Ensure we follow-up over the longer term
Maximise our learnings from this pandemic by following the impact on children and families into the future. Large birth cohorts have played a vital role in understanding the flow-on effects of whole-society shocks in the recent past. For example, the Growing Up in Ireland group documented the grim impacts of the 2008 Global Financial Crisis and recovery on Irish children’s and families’ wellbeing. Such studies are needed more than ever during crises.
MCRI and partners, including the Royal Children’s Hospital, Melbourne University and the Victorian Government, are already building our capacity to ensure we can maximise our learnings from this pandemic by following the impact on children and families into the future. This will be achieved through a project called Generation Victoria (GenV). GenV seeks to recruit all mothers giving birth across the state from 2021 for 2 years – approximately 170 000 newborns – into the world’s largest study of long-term health outcomes.
This will allow researchers to detect trends and patterns that we currently cannot see. GenV will help us be much better prepared for an unpredictable future and to test how we can effectively do things differently after the COVID-19 pandemic.
Governments, communities and parents are all making big decisions right now, and as we start to look at relaxing restrictions, about how to best look after our kids and their future. These are weighty decisions and we should heed and support the advice of the government. What is becoming increasingly clear though is that often we just don’t have the evidence we really need for our kids.
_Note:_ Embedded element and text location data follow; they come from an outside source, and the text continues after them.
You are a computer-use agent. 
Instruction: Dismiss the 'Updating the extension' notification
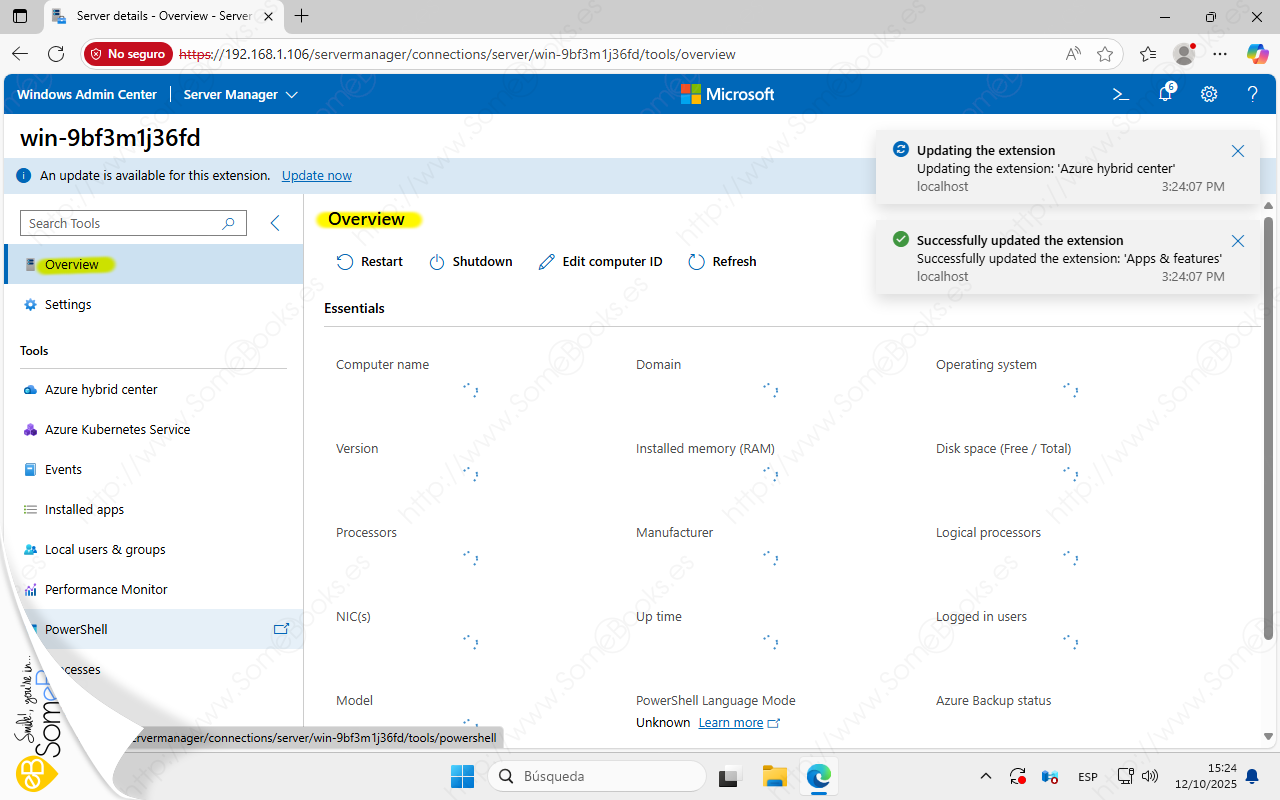pyautogui.click(x=1238, y=151)
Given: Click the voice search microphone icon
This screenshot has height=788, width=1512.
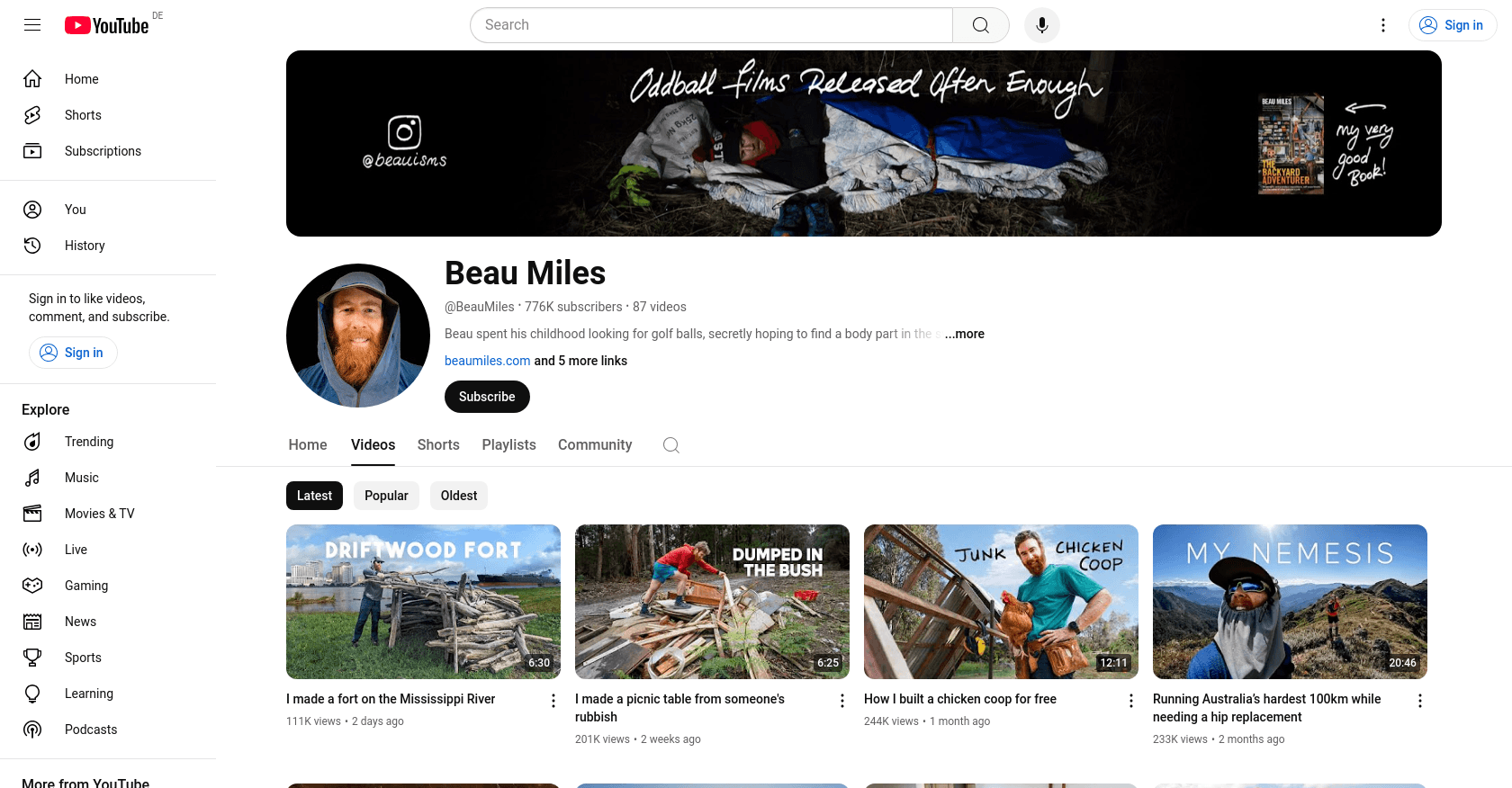Looking at the screenshot, I should click(x=1041, y=25).
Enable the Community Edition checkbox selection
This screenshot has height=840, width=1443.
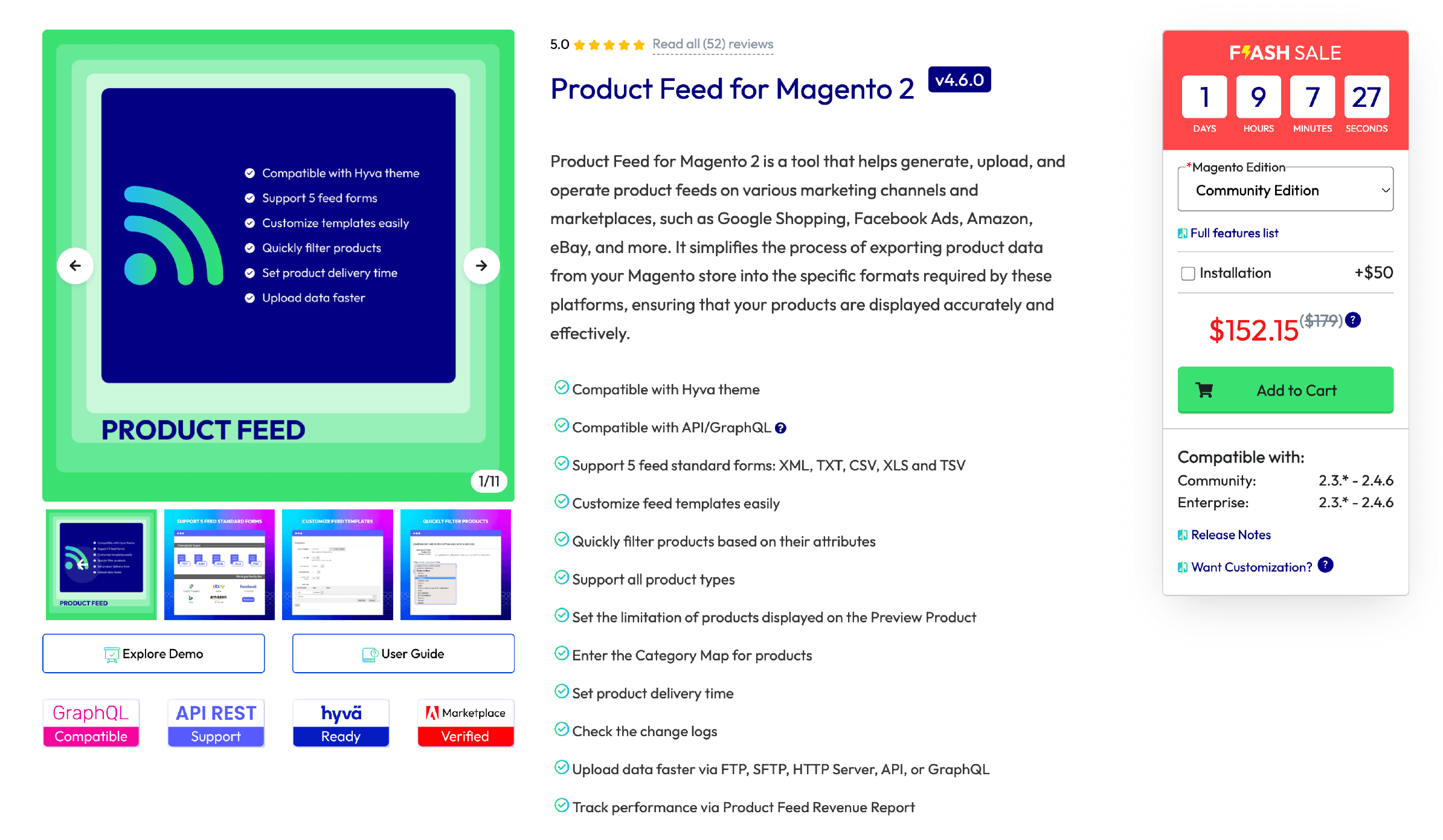click(x=1285, y=191)
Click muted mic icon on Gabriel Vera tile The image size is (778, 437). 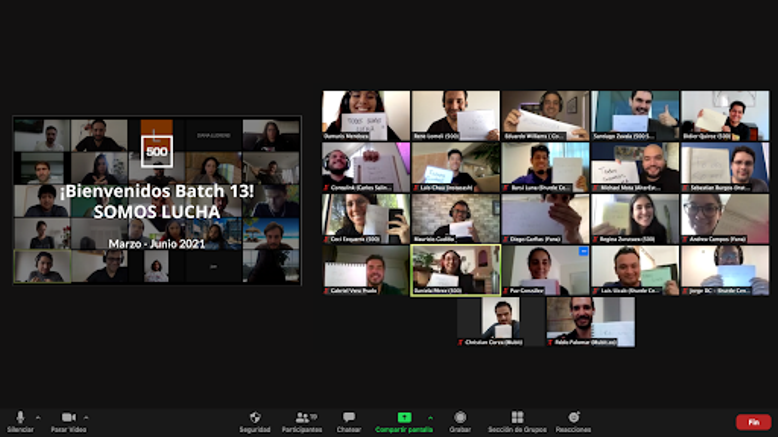tap(327, 291)
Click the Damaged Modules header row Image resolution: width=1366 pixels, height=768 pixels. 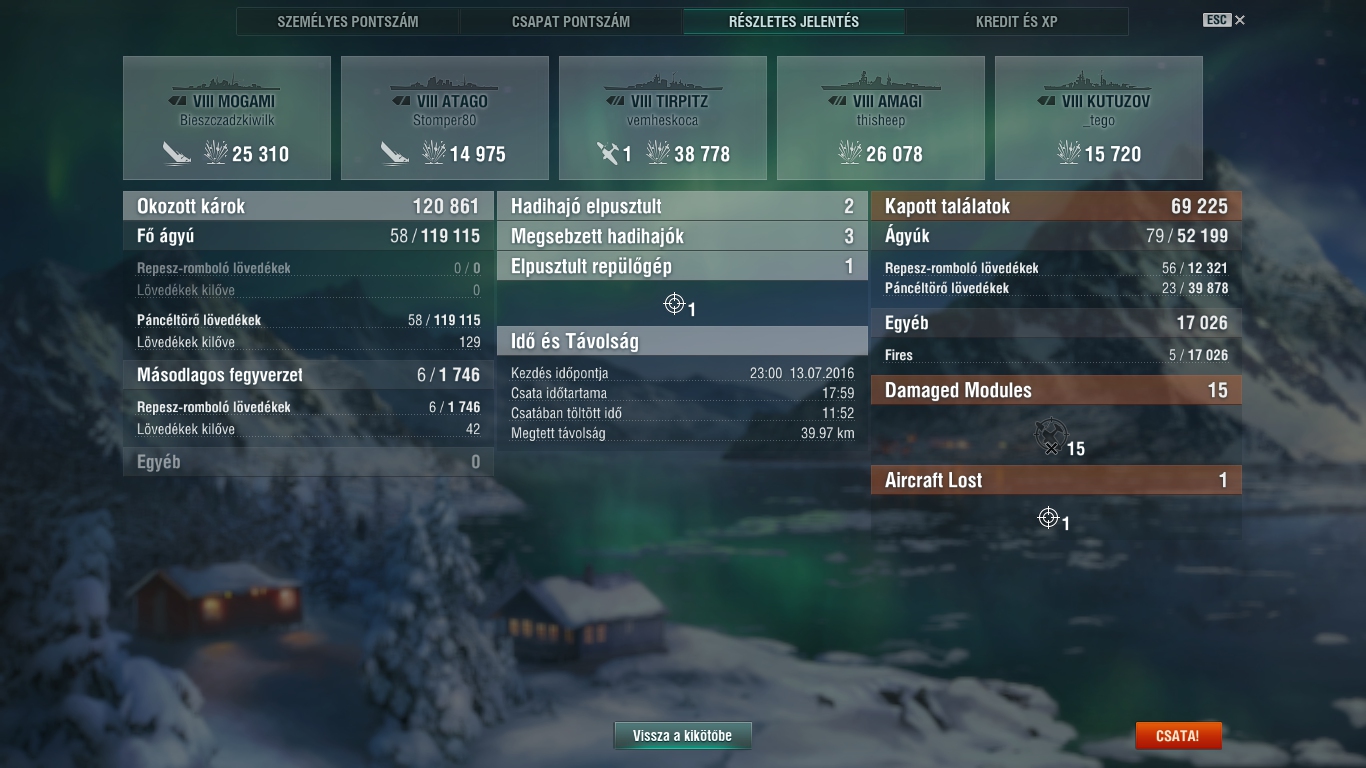click(x=1056, y=390)
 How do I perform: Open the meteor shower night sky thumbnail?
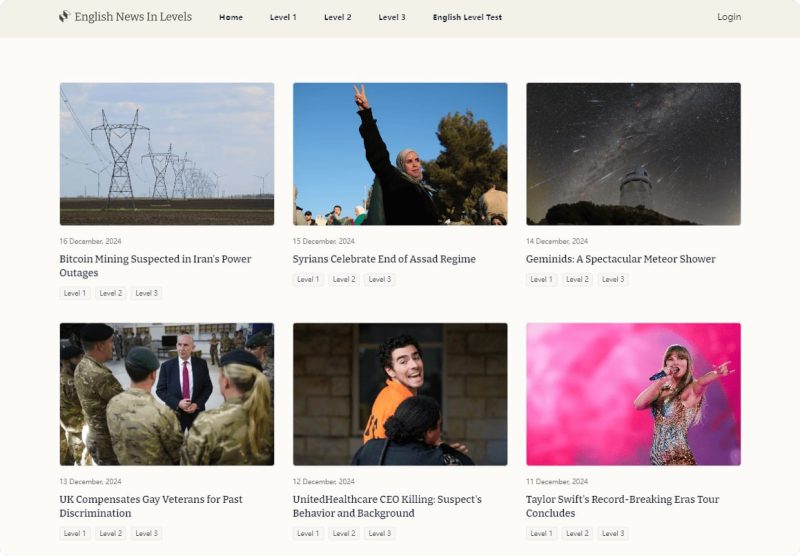(x=633, y=154)
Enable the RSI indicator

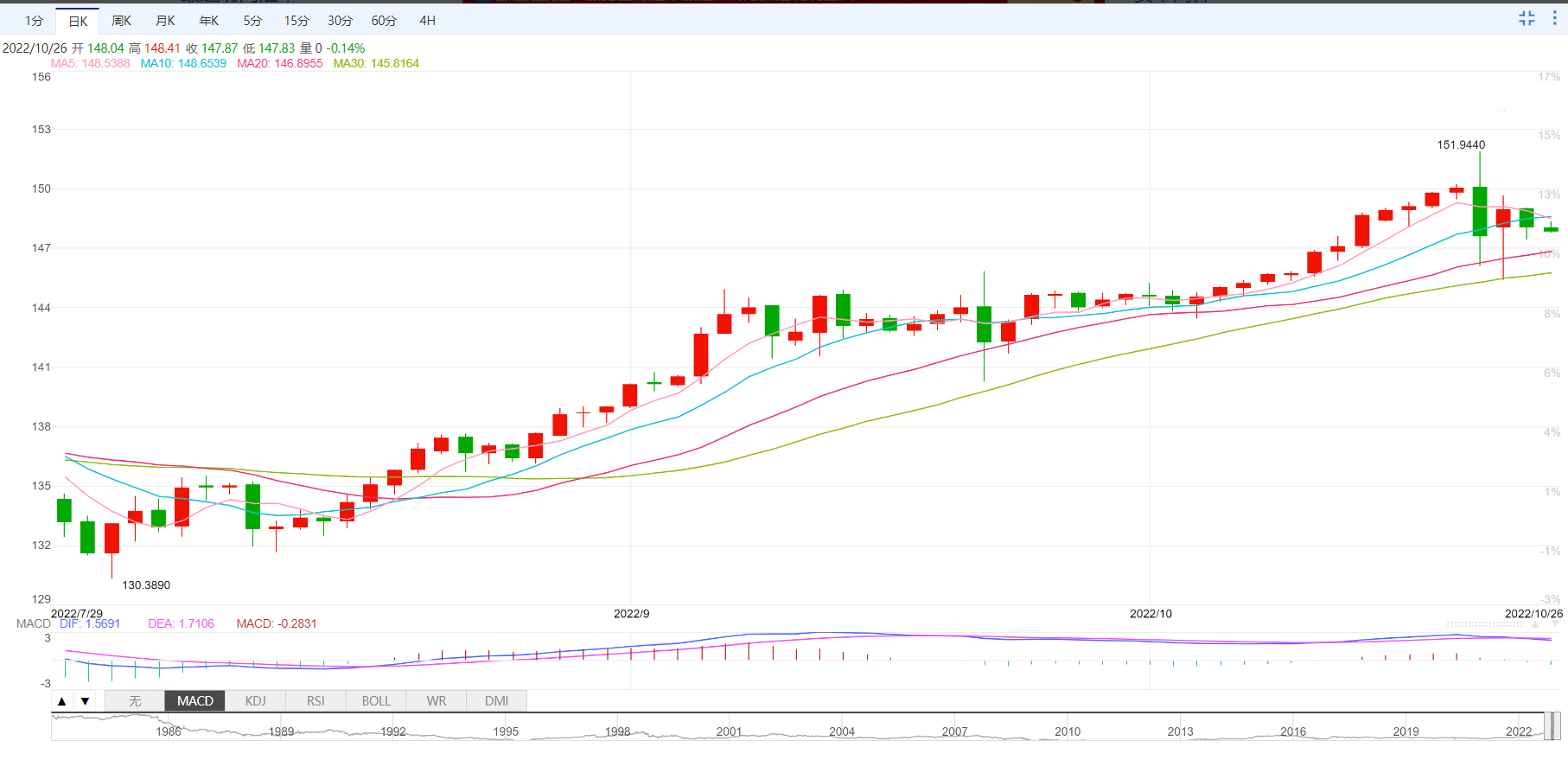click(x=316, y=701)
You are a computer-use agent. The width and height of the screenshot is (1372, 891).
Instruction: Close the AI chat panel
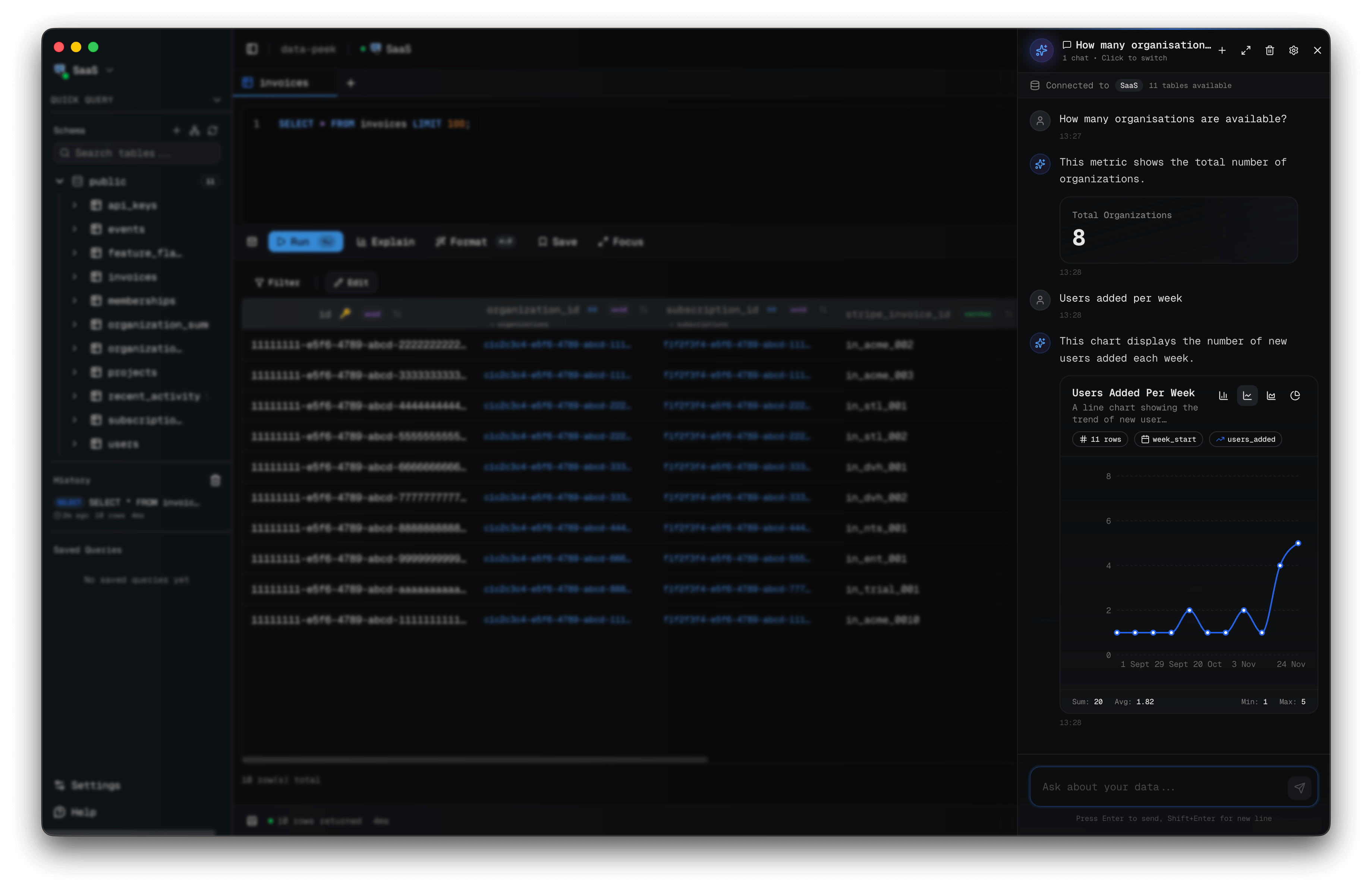coord(1317,51)
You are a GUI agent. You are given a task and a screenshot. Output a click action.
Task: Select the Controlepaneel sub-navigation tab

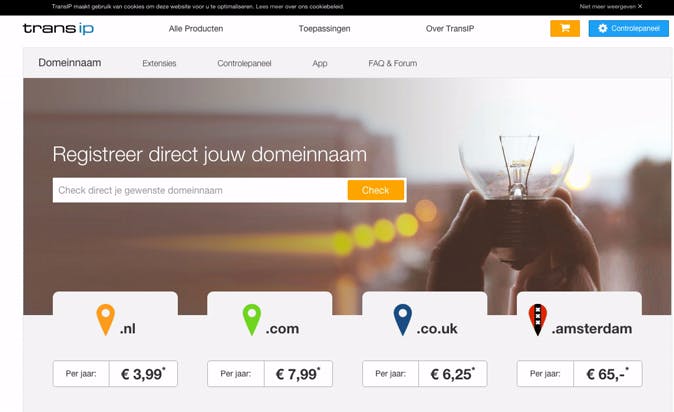tap(244, 63)
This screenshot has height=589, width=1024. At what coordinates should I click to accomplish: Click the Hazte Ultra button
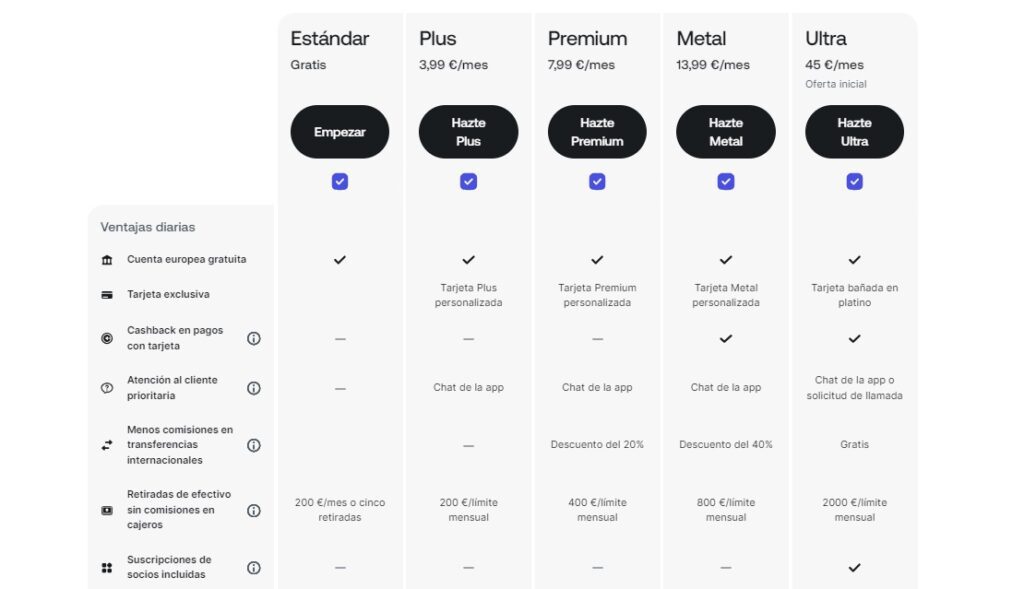pos(854,131)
Solutions to unprecedented challenges are, by definition, also unprecedented. This doesn’t mean we shouldn’t seek to rise to them. When the next pandemic envelopes the globe, we want academics and policy makers to look back to 2020 and have the evidence we currently lack, to respond with confidence to protect all aspects of the health of children and their families.
Associate Professor Margie Danchin is a consultant paediatrician within the Department of Paediatrics, University of Melbourne and Murdoch Children’s Research Institute (MCRI). She is Group Leader, Vaccine acceptance, Uptake and Policy at MCRI, and is an immunisation expert with over 10 years’ experience in vaccine research and clinical work, both in Australia and in resource poor settings.
Professor Sharon Goldfeld is a paediatrician, public health physician, Theme Director of Population Health and Co-Group Leader of Policy and Equity at the Murdoch Children’s Research Institute and Director of the Centre for Community Child Health at MCRI and The Royal Children’s Hospital, Melbourne.
The statements or opinions expressed in this article reflect the views of the authors and do not represent the official policy of the AMA, the MJA or InSight+ unless so stated.